- _Instructions for the task_: Leaving out the images, return the data below exactly as it is written.

- _Recorded data_:

= = = = =

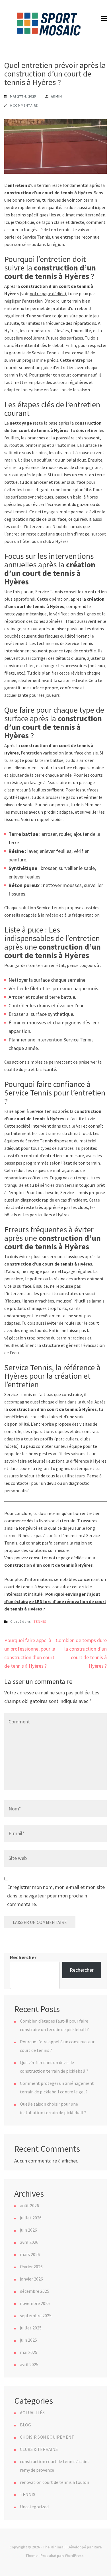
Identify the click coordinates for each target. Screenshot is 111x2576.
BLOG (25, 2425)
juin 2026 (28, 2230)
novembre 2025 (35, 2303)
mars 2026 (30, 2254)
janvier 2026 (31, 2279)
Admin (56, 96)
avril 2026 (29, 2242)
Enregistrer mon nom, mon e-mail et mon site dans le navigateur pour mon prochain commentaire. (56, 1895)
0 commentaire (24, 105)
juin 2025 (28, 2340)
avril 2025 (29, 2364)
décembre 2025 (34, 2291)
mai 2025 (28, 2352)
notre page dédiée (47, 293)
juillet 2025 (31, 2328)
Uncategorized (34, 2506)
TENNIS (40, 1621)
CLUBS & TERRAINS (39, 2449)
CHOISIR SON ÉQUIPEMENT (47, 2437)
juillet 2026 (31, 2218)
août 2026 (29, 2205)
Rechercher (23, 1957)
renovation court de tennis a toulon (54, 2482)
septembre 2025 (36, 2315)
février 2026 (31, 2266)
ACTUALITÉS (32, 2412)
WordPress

= = = = =

- _Reply to the exercise_:
Identify the click coordinates for each target. Screenshot is 111x2576.
BLOG (25, 2425)
juin 2026 (28, 2230)
novembre 2025 (35, 2303)
mars 2026 (30, 2254)
janvier 2026 (31, 2279)
Admin (56, 96)
avril 2026 (29, 2242)
Enregistrer mon nom, mon e-mail et mon site dans le navigateur pour mon prochain commentaire. (56, 1895)
0 commentaire (24, 105)
juin 2025 (28, 2340)
avril 2025 (29, 2364)
décembre 2025 (34, 2291)
mai 2025 (28, 2352)
notre page dédiée (47, 293)
juillet 2025 (31, 2328)
Uncategorized (34, 2506)
TENNIS (40, 1621)
CLUBS & TERRAINS (39, 2449)
CHOISIR SON ÉQUIPEMENT (47, 2437)
juillet 2026 (31, 2218)
août 2026 (29, 2205)
Rechercher (23, 1957)
renovation court de tennis a toulon (54, 2482)
septembre 2025 (36, 2315)
février 2026 (31, 2266)
ACTUALITÉS (32, 2412)
WordPress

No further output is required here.